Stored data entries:
▬▬▬▬▬▬▬▬▬▬

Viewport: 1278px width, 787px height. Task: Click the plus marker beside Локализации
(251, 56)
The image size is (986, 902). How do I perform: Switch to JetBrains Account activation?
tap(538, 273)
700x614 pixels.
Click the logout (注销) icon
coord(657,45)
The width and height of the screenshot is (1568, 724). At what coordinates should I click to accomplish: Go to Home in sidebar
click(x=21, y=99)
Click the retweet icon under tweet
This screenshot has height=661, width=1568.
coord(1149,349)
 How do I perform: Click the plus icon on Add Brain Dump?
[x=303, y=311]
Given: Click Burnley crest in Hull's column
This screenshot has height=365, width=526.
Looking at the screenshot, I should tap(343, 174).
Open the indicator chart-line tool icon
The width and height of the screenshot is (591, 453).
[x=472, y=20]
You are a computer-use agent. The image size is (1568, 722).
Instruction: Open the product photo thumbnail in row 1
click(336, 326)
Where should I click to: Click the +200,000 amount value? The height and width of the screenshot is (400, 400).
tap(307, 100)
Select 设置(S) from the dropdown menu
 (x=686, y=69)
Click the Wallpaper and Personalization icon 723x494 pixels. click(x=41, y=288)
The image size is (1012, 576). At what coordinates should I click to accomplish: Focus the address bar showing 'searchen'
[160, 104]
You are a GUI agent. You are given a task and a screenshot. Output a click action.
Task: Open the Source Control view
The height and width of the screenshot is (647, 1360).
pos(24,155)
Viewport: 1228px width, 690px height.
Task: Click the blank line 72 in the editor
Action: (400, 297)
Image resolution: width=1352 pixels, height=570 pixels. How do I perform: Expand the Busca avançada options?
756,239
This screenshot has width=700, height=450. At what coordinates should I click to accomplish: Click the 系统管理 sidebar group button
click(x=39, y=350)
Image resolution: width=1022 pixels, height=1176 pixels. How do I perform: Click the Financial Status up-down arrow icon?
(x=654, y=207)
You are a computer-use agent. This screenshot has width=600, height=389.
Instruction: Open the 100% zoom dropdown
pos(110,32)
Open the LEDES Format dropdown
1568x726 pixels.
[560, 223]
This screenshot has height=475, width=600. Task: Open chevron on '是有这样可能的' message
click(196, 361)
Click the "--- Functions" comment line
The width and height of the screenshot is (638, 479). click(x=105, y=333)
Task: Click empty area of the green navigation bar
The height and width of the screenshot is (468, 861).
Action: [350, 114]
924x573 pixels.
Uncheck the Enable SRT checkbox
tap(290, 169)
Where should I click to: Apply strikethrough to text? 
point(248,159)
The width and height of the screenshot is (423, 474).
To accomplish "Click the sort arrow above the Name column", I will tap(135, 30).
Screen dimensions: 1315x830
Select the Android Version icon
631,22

▬▬▬▬▬▬▬▬▬▬

**TASK TO CARRY OUT:** For this exercise, please copy exactly the lines from the one holding "Uncheck the Enable SRT checkbox" through the end of the records, the first and last included.

**RESULT OF THE EXERCISE:**
Uncheck the Enable SRT checkbox
tap(290, 169)
Where should I click to: Apply strikethrough to text? 
point(248,159)
The width and height of the screenshot is (423, 474).
To accomplish "Click the sort arrow above the Name column", I will tap(135, 30).
Screen dimensions: 1315x830
Select the Android Version icon
631,22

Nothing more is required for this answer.